Lila Magnin is een makende performer (op haar site noemt ze zichzelf ‘polymorph artist’) met wat je zou kunnen kenschetsen als een nomadische achtergrond. Ze heeft gewerkt over de hele wereld en heeft nu België als thuisbasis aangenomen, waar haar tweede zelfstandige voorstelling Azad is uitgebracht. Na een choreografie voor vier dansers een paar jaar geleden, kiest zij dit keer voor een solo die zij zelf uitvoert.

Ze begint met een bijna terloopse opkomst, gekleed in een hybride kostuum dat bestaat uit een broekpak, met daaronder een cape, een hoodie en pumps, alles uitgevoerd in pasteltinten. Ze gaat een dialoog met zichzelf aan, zonder woorden maar met gebaren die haar gedachten en argumenten lijken te onderstrepen. Er is sprake van een innerlijk conflict en uiteindelijk transformeert de dialoog in een fraai muzikaal gestileerde krumpy knokpartij, waar ze de blazer en de cape van haar kostuum voor prijsgeeft, evenals haar pumps.

Transformatie lijkt haar hoofdthema te zijn: na deze boeiende sequentie herschikt zij haar hoodie en verandert ze in een merkwaardig wezen dat zich als een viervoeter over de vloer voortbeweegt. Later, begeleid door een disco-dreun, zien wij haar in een nieuwe transformatie, waarbij zij zich uitleeft in een uitbundige en energieke nachtclub-dans.

Maar deze transformatie onderbreekt zij zelf en dat markeert het begin van een totaal nieuwe sequentie, ditmaal gesproken (in het Engels), waarin ze speculeert over hoe het publiek de verschillende transformaties beleefd heeft. Natuurlijk is er nooit een eenduidig antwoord op die vraag en ze duwt vervolgens een piano het toneel op waarmee ze zichzelf begeleidt bij een lied waarmee ze haar struggle uitdrukt.

Magnin boeit door haar geconcentreerde aanwezigheid. Zelfs als zij volledig stilstaat, met haar handen enigszins vooruitgestoken of geplooid om haar hals, straalt zij een kracht uit die haar urgentie communiceert. De radicale wisseling van focus en vorm die zij in dit gesproken en gezongen deel onderneemt, overtuigt niet helemaal en komt het appel van de voorstelling niet ten goede. Haar krachtige présence heeft geen behoefte aan woorden: de associaties, ideeën en beelden die ze met haar bewegingen oproept communiceren van zichzelf.

Gelukkig volgt er een nieuwe transformatie in dansvorm.
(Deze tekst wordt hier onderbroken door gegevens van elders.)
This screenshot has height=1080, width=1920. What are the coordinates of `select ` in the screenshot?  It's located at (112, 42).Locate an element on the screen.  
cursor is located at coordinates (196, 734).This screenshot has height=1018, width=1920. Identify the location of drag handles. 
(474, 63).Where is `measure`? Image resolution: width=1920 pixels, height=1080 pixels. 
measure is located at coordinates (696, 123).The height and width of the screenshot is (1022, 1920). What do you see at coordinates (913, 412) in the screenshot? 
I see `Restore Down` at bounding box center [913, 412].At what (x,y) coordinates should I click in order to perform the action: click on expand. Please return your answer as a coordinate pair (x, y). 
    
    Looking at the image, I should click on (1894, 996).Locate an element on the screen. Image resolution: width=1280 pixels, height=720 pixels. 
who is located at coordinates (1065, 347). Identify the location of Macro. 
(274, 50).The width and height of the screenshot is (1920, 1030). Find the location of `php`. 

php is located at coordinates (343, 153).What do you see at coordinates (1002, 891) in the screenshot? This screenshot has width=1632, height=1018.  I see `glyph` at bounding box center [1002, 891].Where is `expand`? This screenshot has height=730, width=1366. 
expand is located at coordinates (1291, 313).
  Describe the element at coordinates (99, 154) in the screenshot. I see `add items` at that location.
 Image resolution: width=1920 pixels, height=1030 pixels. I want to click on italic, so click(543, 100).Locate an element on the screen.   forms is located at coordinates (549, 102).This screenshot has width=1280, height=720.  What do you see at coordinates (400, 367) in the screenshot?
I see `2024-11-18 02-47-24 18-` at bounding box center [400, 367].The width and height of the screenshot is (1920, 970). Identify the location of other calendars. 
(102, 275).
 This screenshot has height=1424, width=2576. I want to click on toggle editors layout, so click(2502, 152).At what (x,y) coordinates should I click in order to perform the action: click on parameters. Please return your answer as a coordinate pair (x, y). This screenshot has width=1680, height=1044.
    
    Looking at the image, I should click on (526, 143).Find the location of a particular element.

Kalm opgebouwd vanuit een rustpunt, haar armen in haar nek, ontvouwt zich aanvankelijk een vogue-achtig idioom dat gaandeweg ook elementen uit de Indiase klassieke dans integreert in een aantrekkelijk weefsel. En ook al is de Indiase grammatica te herkennen, evenals de referenties die ze gebruikt aan vogue, waacking en hiphop, alles blijft volstrekt overkomen als haar eigen idioom en voelt nooit aan als een citaat. Elke beweging komt van binnenuit, elke stijl heeft zij zich volledig eigen gemaakt.

De voorstelling eindigt met een onnavolgbaar tollende rondgang sur place, wisselend op haar knieën en tenen, alsmaar sneller tot de laatste black-out haar in het donker zet. Jammer dat het gesproken middendeel geen verrijkende dimensie aanbrengt voor het geheel, eerder het tegendeel: het zet de gedachtegang en de associatiestroom stil die de voorstelling tot dan toe in gang had gezet. Gelukkig kon het publiek de draad weer oppakken bij de laatste transformatie die Magnin voor hen in petto had: Magnin kan volledig vertrouwen op haar overtuigende dansstijl die een onuitwisbare indruk maakt.